Task statement = Rewrite the entries from the line that has "Find the location" through the line that has "I want to click", swapping "particular" for "specific" and changing nothing else. Leave the pictures out of your answer.

Material provided =
++++++++
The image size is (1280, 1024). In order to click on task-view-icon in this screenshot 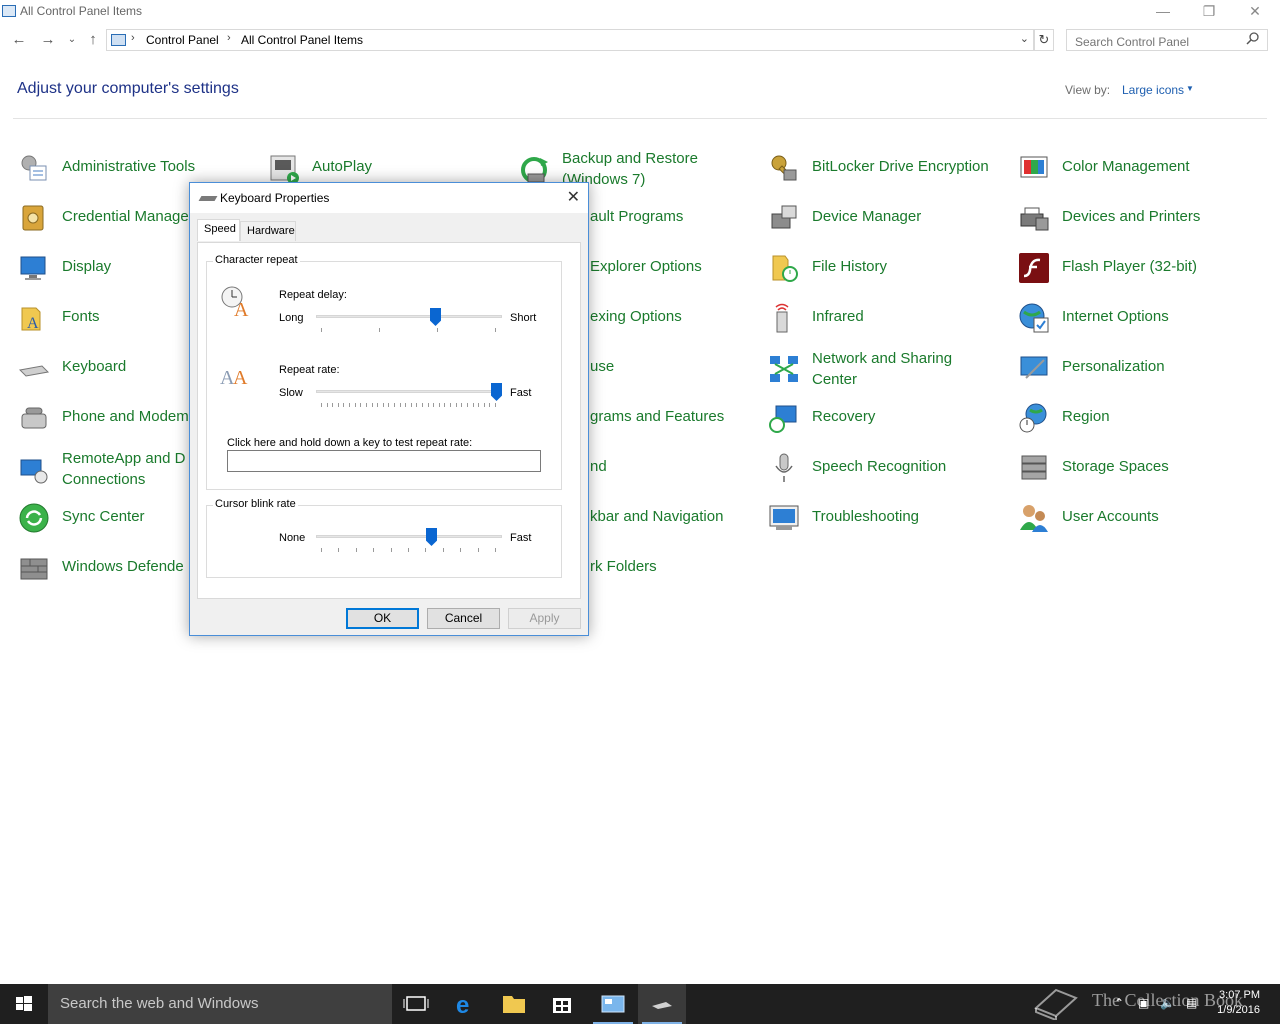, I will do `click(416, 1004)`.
++++++++
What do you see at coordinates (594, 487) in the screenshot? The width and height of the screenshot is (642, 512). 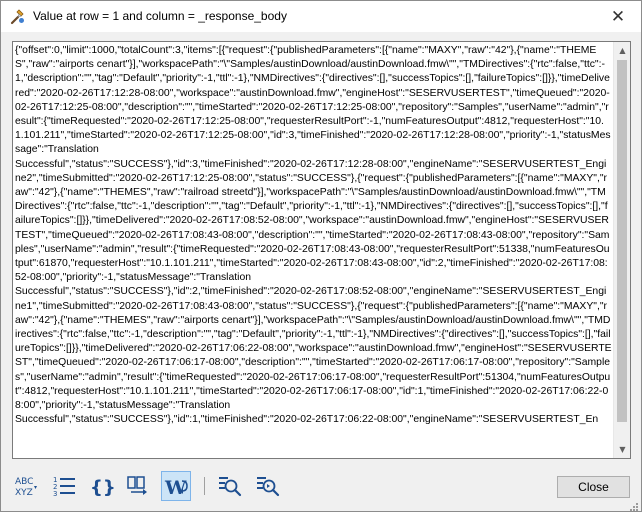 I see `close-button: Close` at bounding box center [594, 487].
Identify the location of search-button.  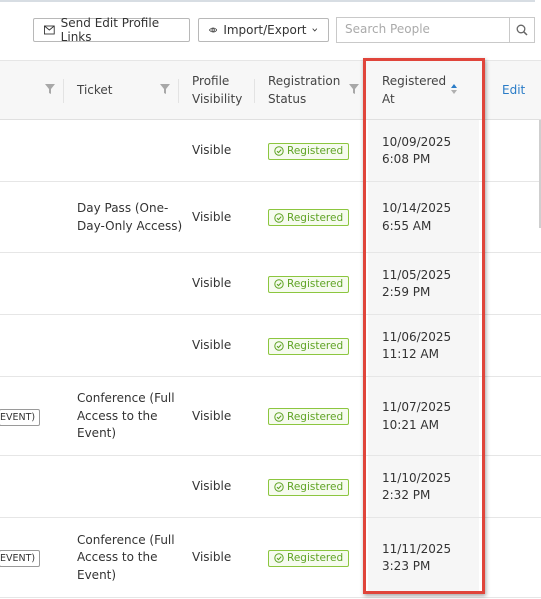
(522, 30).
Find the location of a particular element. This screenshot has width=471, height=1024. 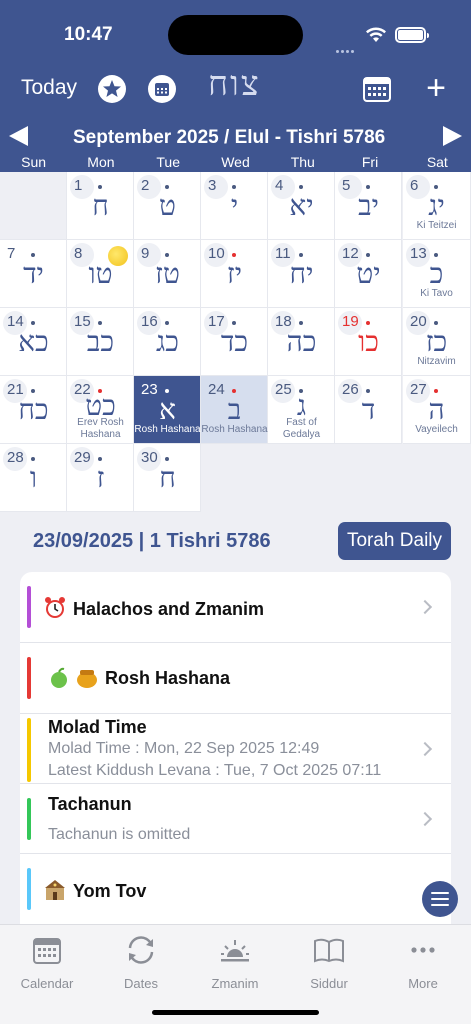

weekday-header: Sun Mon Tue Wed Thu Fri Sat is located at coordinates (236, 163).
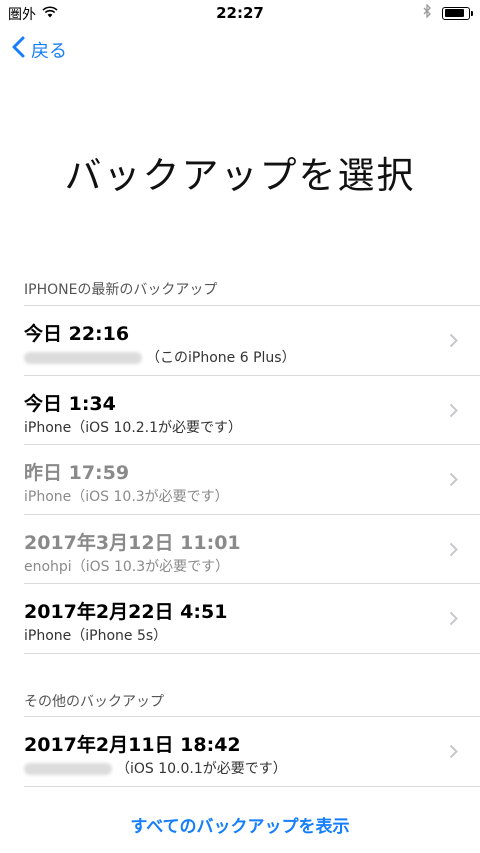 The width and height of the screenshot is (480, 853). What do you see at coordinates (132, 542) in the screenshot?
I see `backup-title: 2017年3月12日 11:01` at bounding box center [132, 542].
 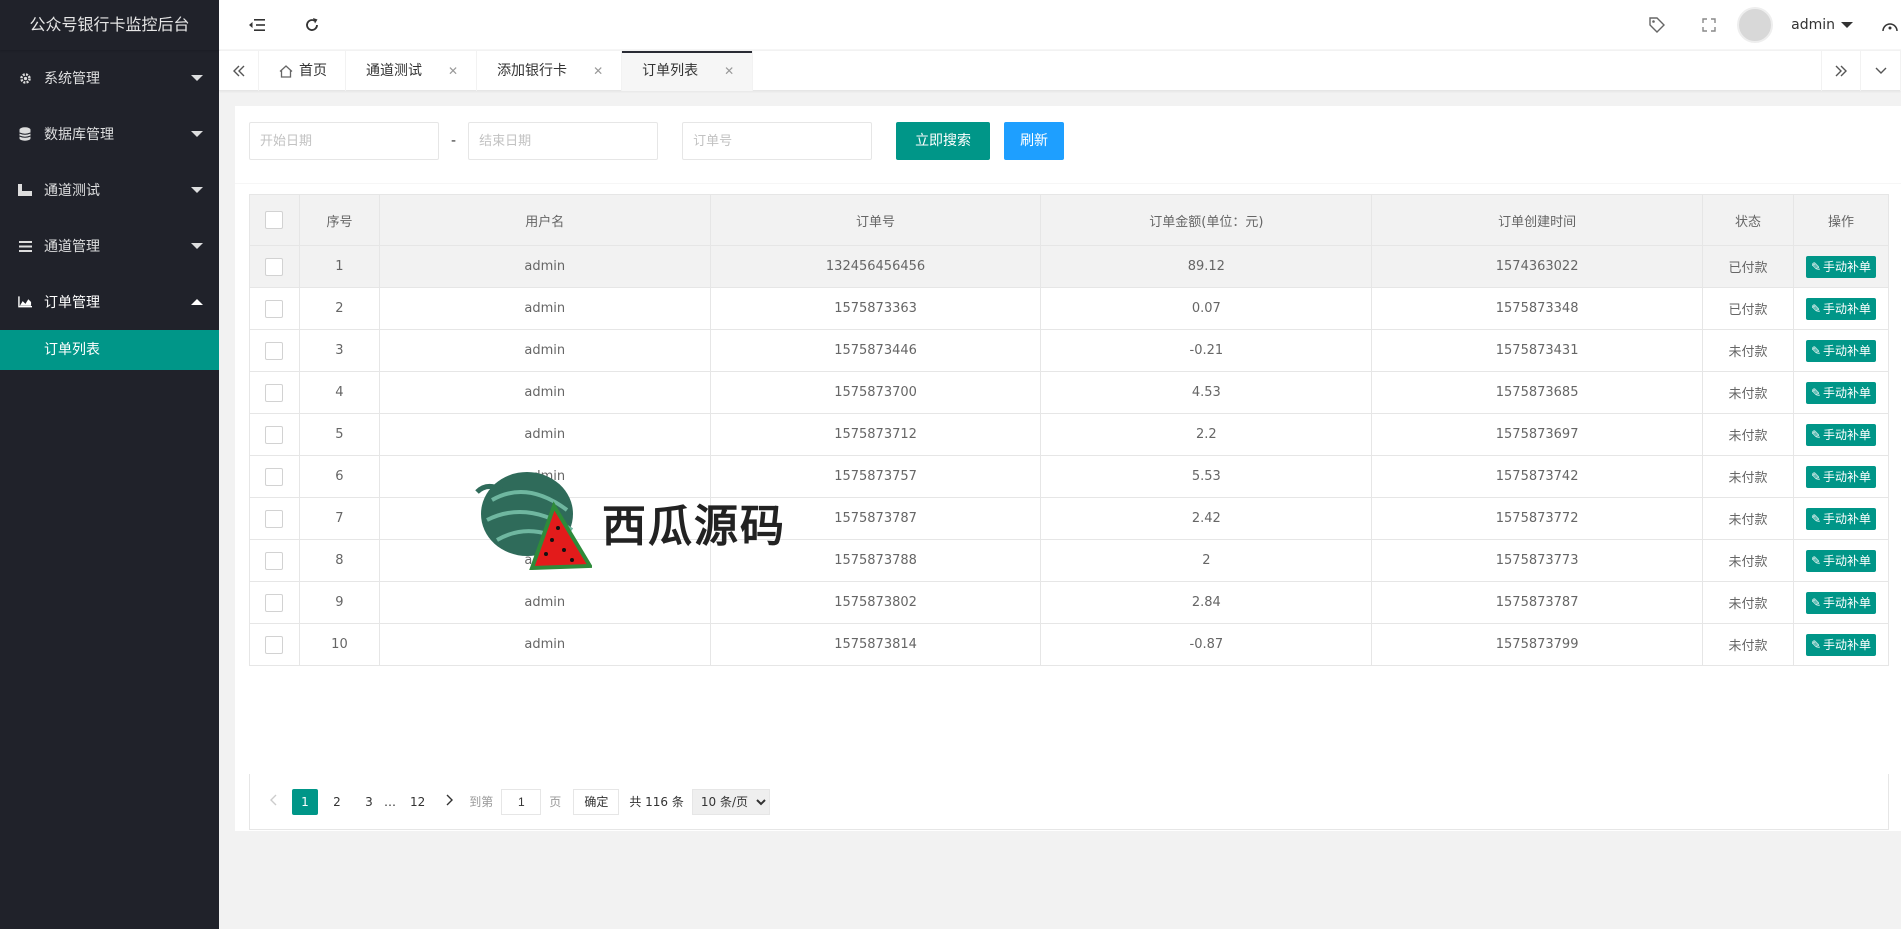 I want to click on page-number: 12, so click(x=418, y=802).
++++++++
Exercise answer =
Find the location of a specific element. This screenshot has width=471, height=1024. 

weekday-header: Sun Mon Tue Wed Thu Fri Sat is located at coordinates (236, 163).
 The width and height of the screenshot is (480, 853). What do you see at coordinates (132, 542) in the screenshot?
I see `backup-title: 2017年3月12日 11:01` at bounding box center [132, 542].
  I want to click on page-number: 12, so click(x=418, y=802).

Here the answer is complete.